Note: Remember from above that acceleration is measured in meters per second squared.

How much force is needed to make a \(2\text{ kg}\) object accelerate at \(3 \text{ m/s}^2\)?

Solution

\[F = ma = 2 \text{ kg} \times 3 \text{ m/s}^2 = 6 \text{ N}\]

Newton’s Third Law

This law states that for every action there is an equal and opposite reaction. This means that if object A exerts a force on object B, object B exerts the same force back on object A but in the opposite direction. For example, when you jump off a boat, you push the boat backward (action), and the boat pushes you forward (reaction). This is why the boat moves when you leap.

Friction

Friction is the force that resists motion when two surfaces touch. It always acts in the opposite direction of motion.

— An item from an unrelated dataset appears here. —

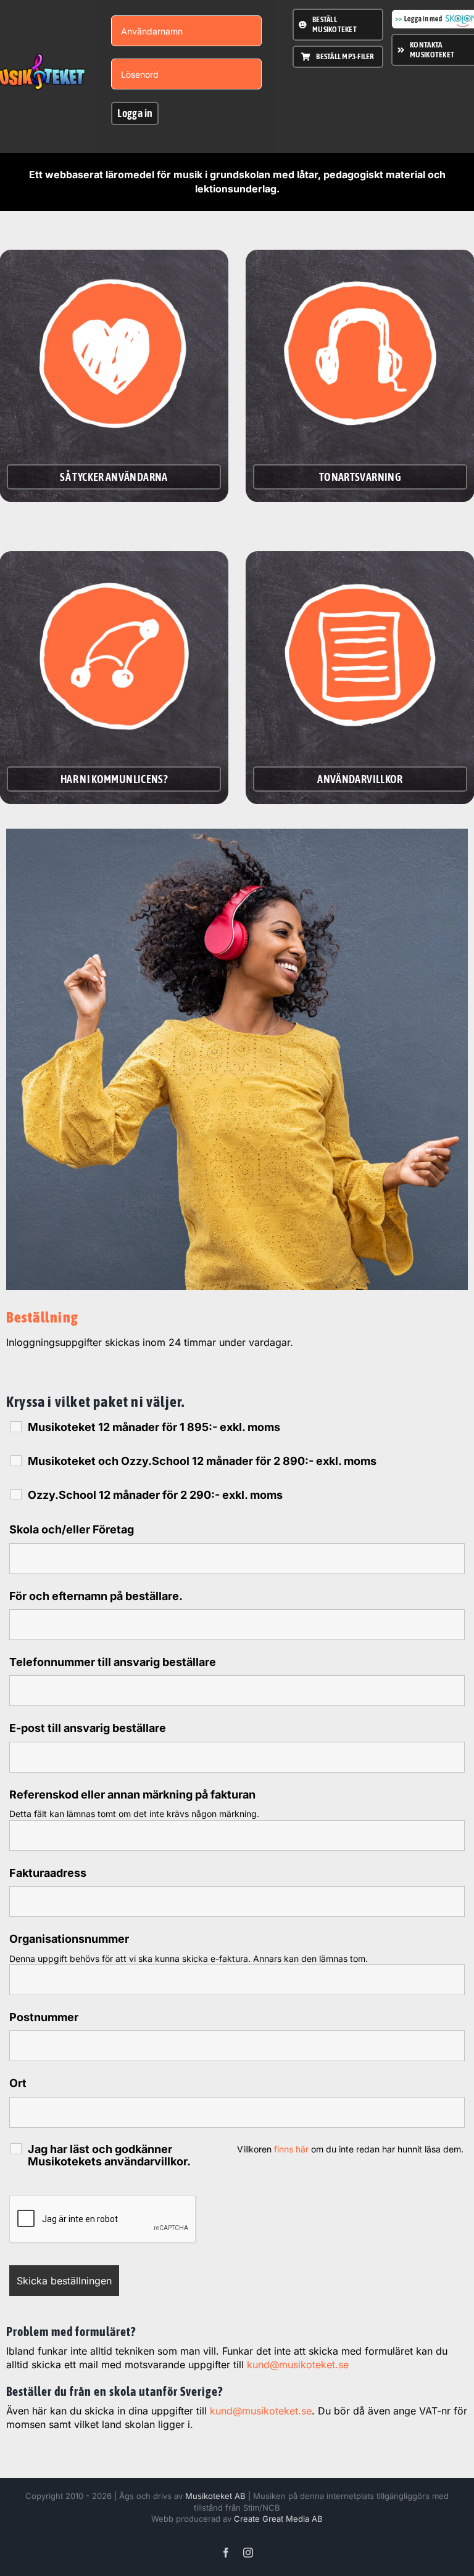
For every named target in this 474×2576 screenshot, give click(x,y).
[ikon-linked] (114, 563)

Friction is what makes slip-resistance shoes effective or what allows two sticks rubbing together to create fire.

There are two main types of friction:

static friction—keeps an object at rest from moving
kinetic friction—slows down a moving object

The formula to find the friction force (\(F_f\)) is:

\[F_f = \mu \cdot N\]

where \(\mu\) is the coefficient of friction and \(N\) is the normal force pressing the object into the surface. For static friction, use the coefficient of static friction (\(\mu_s\)), and for kinetic friction, use the coefficient of kinetic friction (\(\mu_k\)).

The following diagram shows the different forces acting on an object. Note each of these forces:

\(N\) is the normal force.
\(w\) is the weight of the object (equal to \(\text{mg}\) in this diagram).
\(F\) is the horizontal force applied to the object.
\(f_s\) and \(f_k\) are the static and kinetic friction forces, respectively.

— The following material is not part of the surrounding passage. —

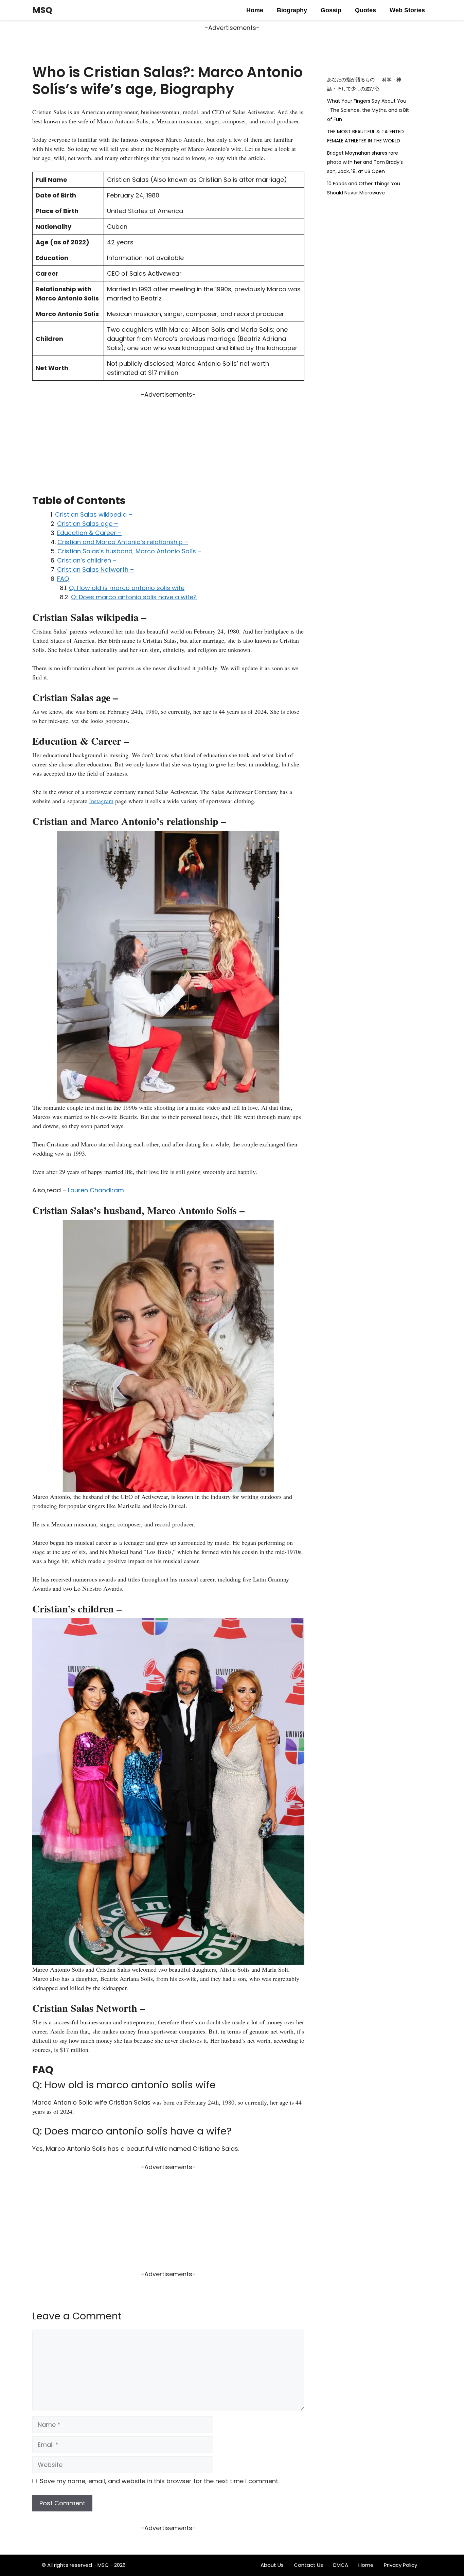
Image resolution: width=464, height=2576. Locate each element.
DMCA (340, 2565)
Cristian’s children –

The diagram labeled (a) shows a static object that has static friction acting on it, and the diagram labeled (b) shows a moving object that has kinetic friction acting on it.

1 Friction and Forces.jpeg

Retrieved from: https://openstax.org/books/university-physics-volume-1/pages/6-2-friction

We’ll do an example problem.

A \(10\text{ kg}\) box is sliding across the floor. You apply a force of \(50 \text{ N}\) to the right. The coefficient of kinetic friction is \(0.2\). What is the net force on the box? (Use \(g = 10\text{ m/s}^2\))

Solution

We start by calculating the normal force (\(N\)) on the box. It is equal to the weight (mass times gravity) because the box is on a flat surface, so:

\[N = w = mg = (10)(10) = 100 \text{ N}\]

Now, we calculate the friction force (\(F_f\)). Since the box is moving, this is kinetic friction (\(F_k\)):

\[F_k = \mu_kN = (0.2)(100) = 20 \text{ N}\]

Then, we find the net force on the box by subtracting the kinetic friction force from the applied force:

\[F_n = F - F_k = 50 \text{ N} - 20 \text{ N} = 30 \text{ N}\]

So, the box accelerates to the right with a net force of \(30 \text{ N}\).